WORDS THAT AWAKEN
June 4, 2021, 4:24 a.m.
luminous
It’s still dark outside in Mystic as I begin to write this morning, but it’s fun to realize how many lights are lit all over the world – lights in homes, in sprawling stores and small cafes, in cars carrying special passengers on roads and interstates, in hospitals helping the world rise up from the darkness of illness. This world, in many ways, is always luminous, always glowing with different kinds of light – from varieties of lightbulbs, of course, but also, metaphorically, from people’s inner lives, from the human spirit that diffuses effulgence into even the darkest corners.
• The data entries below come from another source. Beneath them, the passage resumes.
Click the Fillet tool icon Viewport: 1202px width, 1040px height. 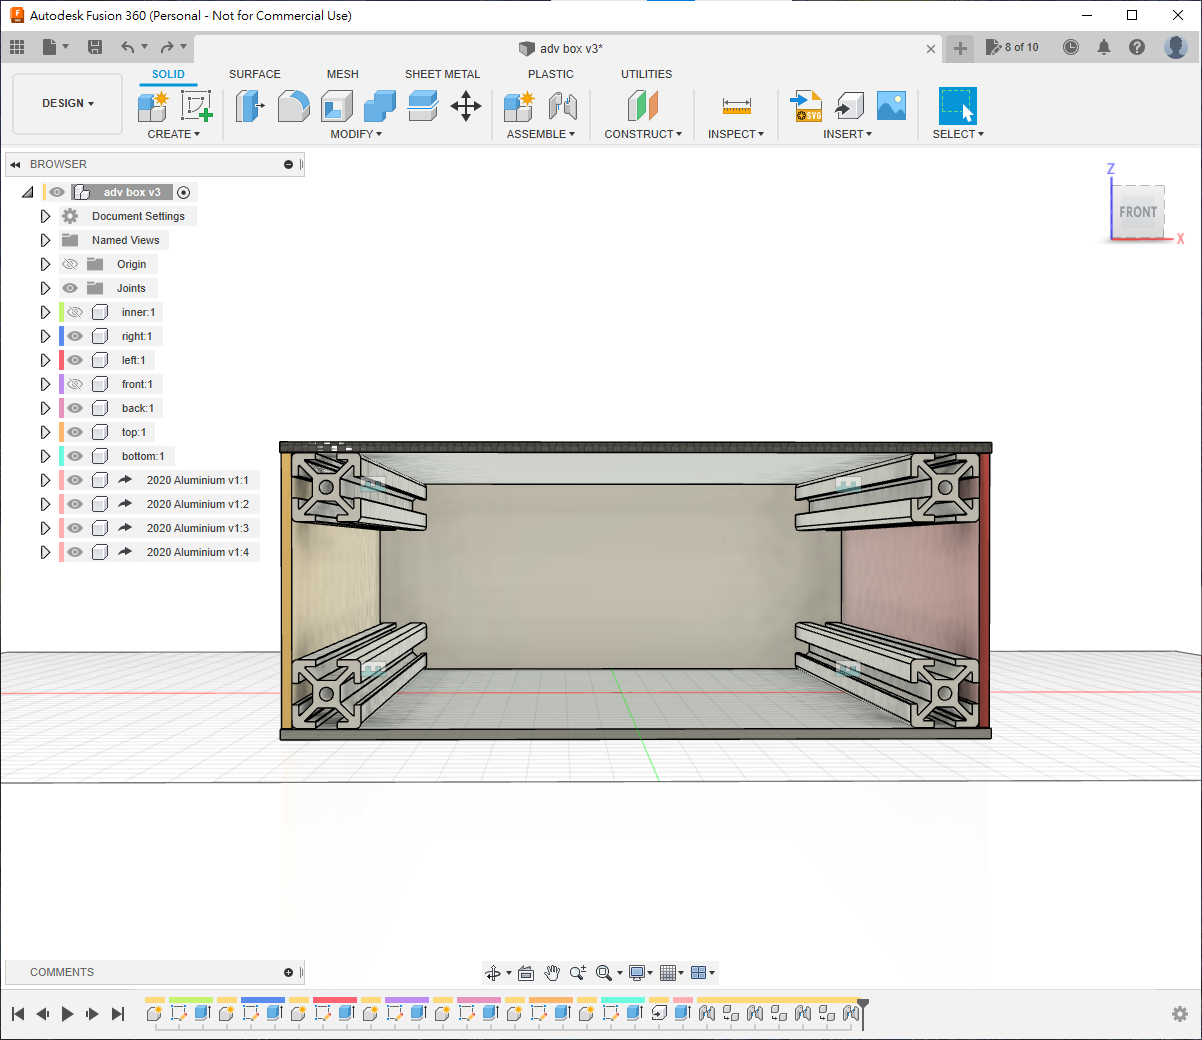click(293, 106)

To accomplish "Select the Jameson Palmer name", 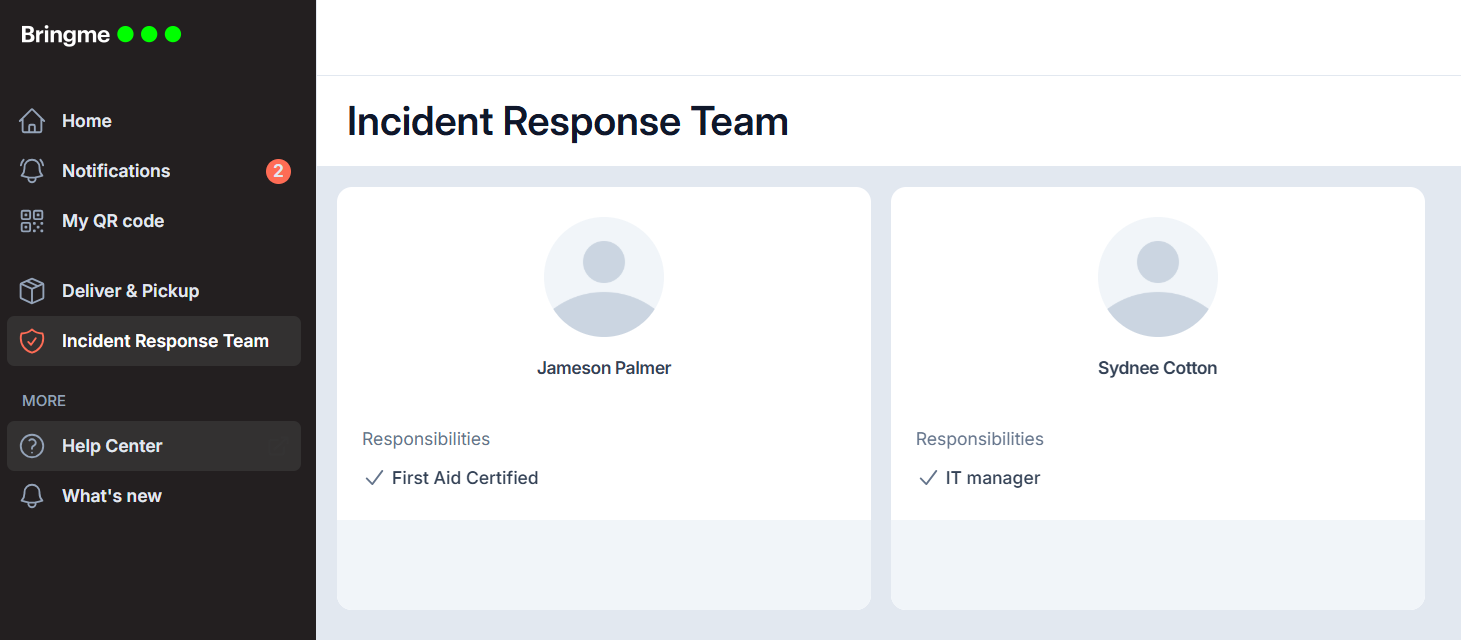I will click(x=604, y=368).
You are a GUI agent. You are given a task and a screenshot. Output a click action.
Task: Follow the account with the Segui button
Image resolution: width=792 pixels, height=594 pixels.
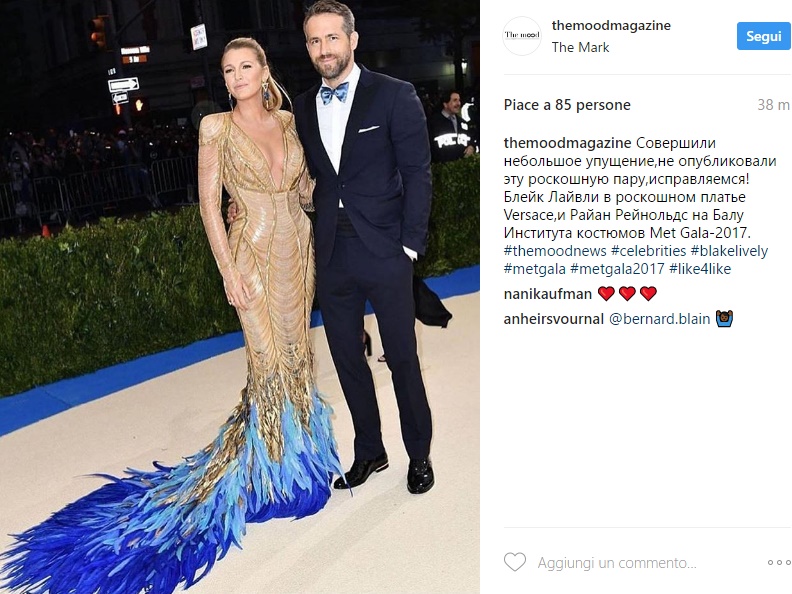pos(764,36)
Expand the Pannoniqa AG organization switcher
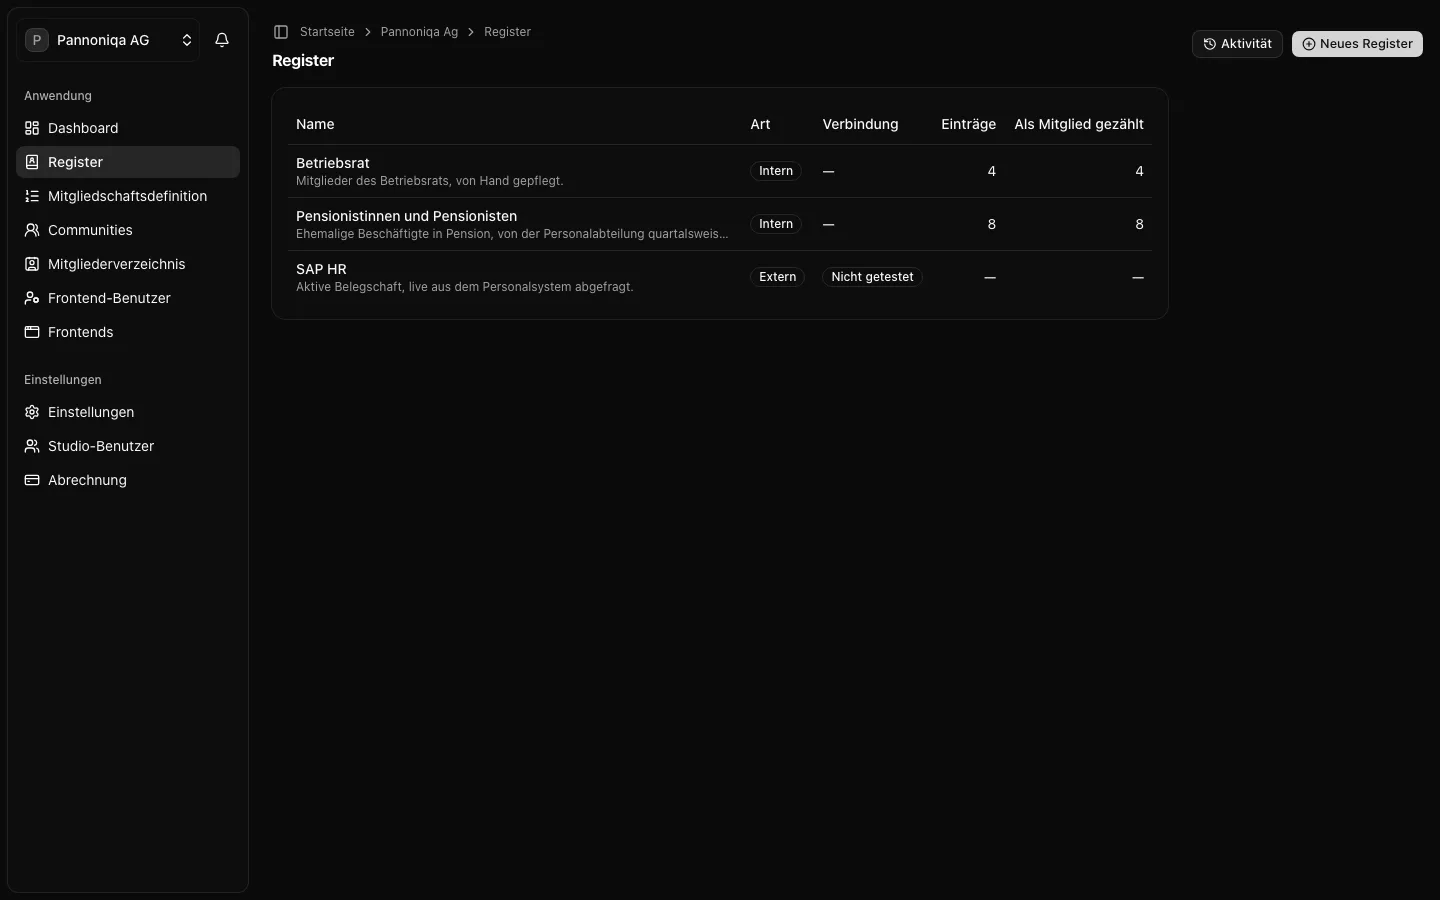The image size is (1440, 900). point(108,40)
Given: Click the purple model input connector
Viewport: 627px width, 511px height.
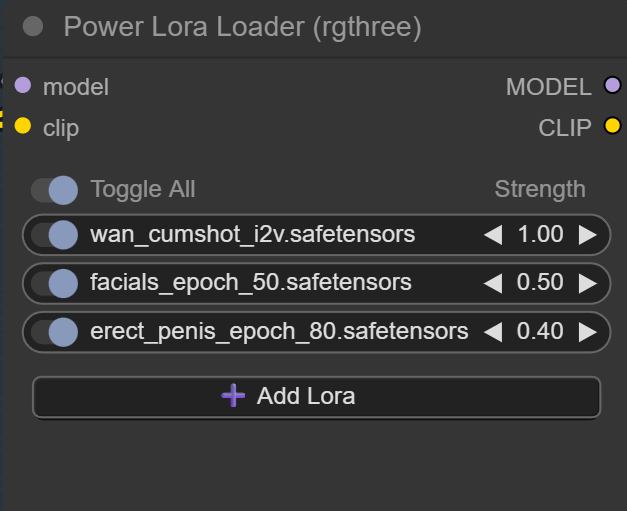Looking at the screenshot, I should point(23,85).
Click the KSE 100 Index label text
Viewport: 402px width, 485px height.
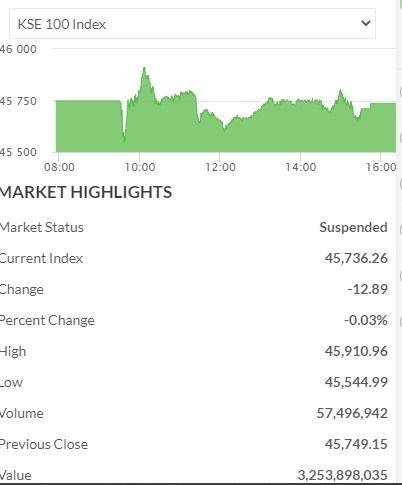pos(62,24)
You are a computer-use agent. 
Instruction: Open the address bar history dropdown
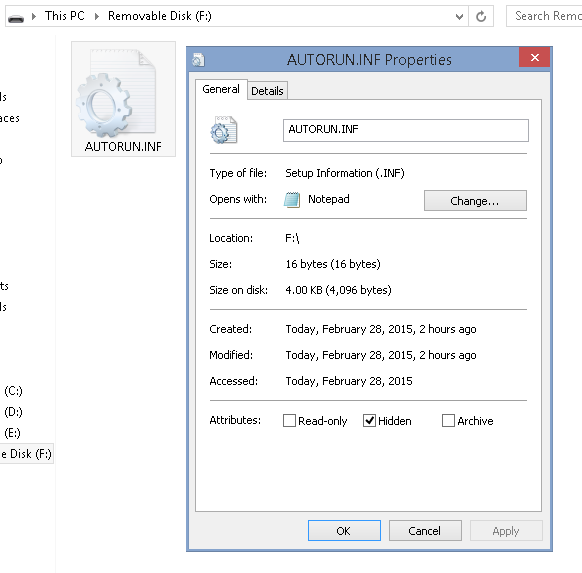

But this morning I’m understanding, once again, that this inner light, this shining that all of us sometimes feel inside us, comes not from us, but from a source as vast as the endless spread of stars above us. The universe, and life itself, is a constant floodlight, a dazzle that never started and will never end – and, as I sit in my softly lit study in our small home in our small town, I am an irreplaceable part of that radiance. Like all of us – all humans and squirrels and antelopes and blossoming peonies, and specks of dust – I am shimmering like a star, at all times and in all situations, a light that can’t help but be bright. This is a cosmos of luminescence, even at 4:50 a.m. in still dark Mystic, Connecticut.
Today, I hope I can simply open my inner eyes and behold the luster that lives in the heart of each moment. I don’t have to do anything to make the light shine. In fact, I just have to stop my ceaseless doing, and begin, each moment, a new life of seeing – of simply being aware of the astonishing shine in every here and every now.
A ROAD IN JUNE Friday, June 4, 2021 A bird is singing on the fence across the road. He has a friend. He wants to lend her happiness and friendship and a load of joy. A boy in love he is, a bird who probably showed another girl a whirl of songs just yesterday along this road.